After this stage, the customer was able to further refine the results. By now, all remaining products are cropped style jeans, and the customer can keep refining the results by selecting additional attributes that correspond to jeans, such as size, brand, rise type, inseam and others.
Customers can find the products they are looking for in various ways, but one of attribute navigation’s biggest advantages is that it is very flexible and does not require any particular order of actions. In addition, the customers don’t even have to know exactly which product they are after when they use it. Attribute navigation is a tool that allows customers to interact with the data, and manipulate it to help them find what they are looking for.
Attribute navigation enables sellers to show their customers products from different categories, and allows the customers to sort through them by their relevant attributes. Using a folder structure for your online store, similar to the way folders are organized on a computer, prevents you from showing products from different categories with different attributes at the same time. Moreover, the folder structure does not provide customers the dynamic, user-oriented navigation experience that attribute navigation provides, and that customers have come to expect, which guarantees results.

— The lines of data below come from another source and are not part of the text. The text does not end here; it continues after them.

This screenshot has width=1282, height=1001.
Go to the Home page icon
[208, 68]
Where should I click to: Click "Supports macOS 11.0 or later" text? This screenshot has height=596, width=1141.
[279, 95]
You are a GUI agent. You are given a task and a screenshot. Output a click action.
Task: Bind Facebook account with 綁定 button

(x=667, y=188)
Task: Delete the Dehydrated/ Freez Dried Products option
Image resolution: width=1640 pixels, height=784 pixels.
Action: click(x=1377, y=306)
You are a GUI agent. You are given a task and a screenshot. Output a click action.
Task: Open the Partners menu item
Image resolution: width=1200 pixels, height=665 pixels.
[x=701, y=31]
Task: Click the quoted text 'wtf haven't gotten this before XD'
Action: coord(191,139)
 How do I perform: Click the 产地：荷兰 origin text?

The attributes are located in the navigation bar of the search results page. The key words in the initial search decide which attributes will be offered to the users in the navigation bar, as each product has its own unique attributes. For example, a customer who is looking to buy a camera, may search for a “digital camera”.
The attributes that will appear in the navigation bar will be the attributes relevant to digital cameras, such as ‘Brand’, ‘Resolution’, ‘Optical Zoom’, ‘Battery Type’ etc. The ‘Jeans Style’ attribute, for example, should not be there.
It helps to keep the navigation bar dynamic, depending on your inventory. For instance, if you run out of Canon 120MP cameras, it is recommended to disable this attribute combination, until you restock on cameras. Meaning, when a customer selects the value ‘Canon’ from the ‘Brands’ attribute, the ‘120MP’ value in ‘Resolution’ attribute will be unselectable.
Attribute navigation not only helps customers find the products they are interested in more easily, but it also introduces to them other attributes they otherwise might not have known about that might be relevant to them.
When the customer was searching for a digital camera, he might not have known there are different types of batteries, or brands. With attribute navigation, the customer can sort through these attributes and discover new products that are just perfect for him.
Attribute navigation tools answer the demand of today’s sophisticated online shoppers, who have become accustomed to flexibility and customizability. Attribute navigation caters to each user’s unique searching habits and personal preferences, still managing to provide good results.
The benefits of attribute navigation in ecommerce are great, as we have seen. But the navigation tool is also useful in plenty of other areas where you have to locate specific items in a vast sea of data, such as organizational documentation.
In times when we are constantly bombarded with and presented with hundreds of thousands of options to choose from, attribute navigation is what helps us find what we are looking for in a convenient, quick and effective way.